_WHAT YOU HAVE TO DO_
Reproduce the full set of records verbatim.
##### EXERCISE INPUT
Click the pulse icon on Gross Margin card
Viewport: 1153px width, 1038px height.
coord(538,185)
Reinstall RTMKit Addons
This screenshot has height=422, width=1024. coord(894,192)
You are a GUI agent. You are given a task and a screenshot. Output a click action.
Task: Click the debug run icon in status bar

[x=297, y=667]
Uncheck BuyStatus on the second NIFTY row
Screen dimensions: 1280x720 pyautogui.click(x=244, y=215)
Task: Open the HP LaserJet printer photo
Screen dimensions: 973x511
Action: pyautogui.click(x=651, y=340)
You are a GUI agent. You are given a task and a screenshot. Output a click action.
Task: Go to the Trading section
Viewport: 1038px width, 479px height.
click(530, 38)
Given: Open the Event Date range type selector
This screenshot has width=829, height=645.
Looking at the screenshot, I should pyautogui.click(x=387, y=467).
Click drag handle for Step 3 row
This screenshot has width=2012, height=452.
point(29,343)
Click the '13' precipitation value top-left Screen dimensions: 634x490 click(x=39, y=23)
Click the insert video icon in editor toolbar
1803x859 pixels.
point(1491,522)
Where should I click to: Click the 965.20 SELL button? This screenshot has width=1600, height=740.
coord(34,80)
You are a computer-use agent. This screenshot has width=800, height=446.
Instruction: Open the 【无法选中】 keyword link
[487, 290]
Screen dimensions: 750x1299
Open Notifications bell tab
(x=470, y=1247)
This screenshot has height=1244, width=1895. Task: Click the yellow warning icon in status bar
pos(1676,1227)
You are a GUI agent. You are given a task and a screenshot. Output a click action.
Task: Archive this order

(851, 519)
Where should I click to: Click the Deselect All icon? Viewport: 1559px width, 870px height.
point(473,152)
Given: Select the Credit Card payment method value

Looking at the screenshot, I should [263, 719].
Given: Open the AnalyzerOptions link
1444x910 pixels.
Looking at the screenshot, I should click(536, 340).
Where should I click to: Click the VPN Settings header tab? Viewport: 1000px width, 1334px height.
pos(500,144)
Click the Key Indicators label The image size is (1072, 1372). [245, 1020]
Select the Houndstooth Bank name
##########
_RESULT_
Click the pulse icon on Gross Margin card
Viewport: 1153px width, 1038px height.
coord(538,185)
Reinstall RTMKit Addons
This screenshot has height=422, width=1024. coord(894,192)
You are a GUI agent. You are given a task and a screenshot. Output a click action.
Task: Click the debug run icon in status bar

[x=297, y=667]
Uncheck BuyStatus on the second NIFTY row
Screen dimensions: 1280x720 pyautogui.click(x=244, y=215)
Task: Open the HP LaserJet printer photo
Screen dimensions: 973x511
Action: pyautogui.click(x=651, y=340)
You are a GUI agent. You are given a task and a screenshot. Output a click action.
Task: Go to the Trading section
Viewport: 1038px width, 479px height.
click(530, 38)
Given: Open the Event Date range type selector
This screenshot has width=829, height=645.
Looking at the screenshot, I should pyautogui.click(x=387, y=467).
Click drag handle for Step 3 row
This screenshot has width=2012, height=452.
point(29,343)
Click the '13' precipitation value top-left Screen dimensions: 634x490 click(x=39, y=23)
Click the insert video icon in editor toolbar
1803x859 pixels.
point(1491,522)
Where should I click to: Click the 965.20 SELL button? This screenshot has width=1600, height=740.
coord(34,80)
You are a computer-use agent. This screenshot has width=800, height=446.
Instruction: Open the 【无法选中】 keyword link
[487, 290]
Screen dimensions: 750x1299
Open Notifications bell tab
(x=470, y=1247)
This screenshot has height=1244, width=1895. Task: Click the yellow warning icon in status bar
pos(1676,1227)
You are a GUI agent. You are given a task and a screenshot. Output a click action.
Task: Archive this order

(851, 519)
Where should I click to: Click the Deselect All icon? Viewport: 1559px width, 870px height.
point(473,152)
Given: Select the Credit Card payment method value

Looking at the screenshot, I should [263, 719].
Given: Open the AnalyzerOptions link
1444x910 pixels.
Looking at the screenshot, I should click(536, 340).
Where should I click to: Click the VPN Settings header tab? Viewport: 1000px width, 1334px height.
pos(500,144)
Click the Key Indicators label The image size is (1072, 1372). [245, 1020]
Select the Houndstooth Bank name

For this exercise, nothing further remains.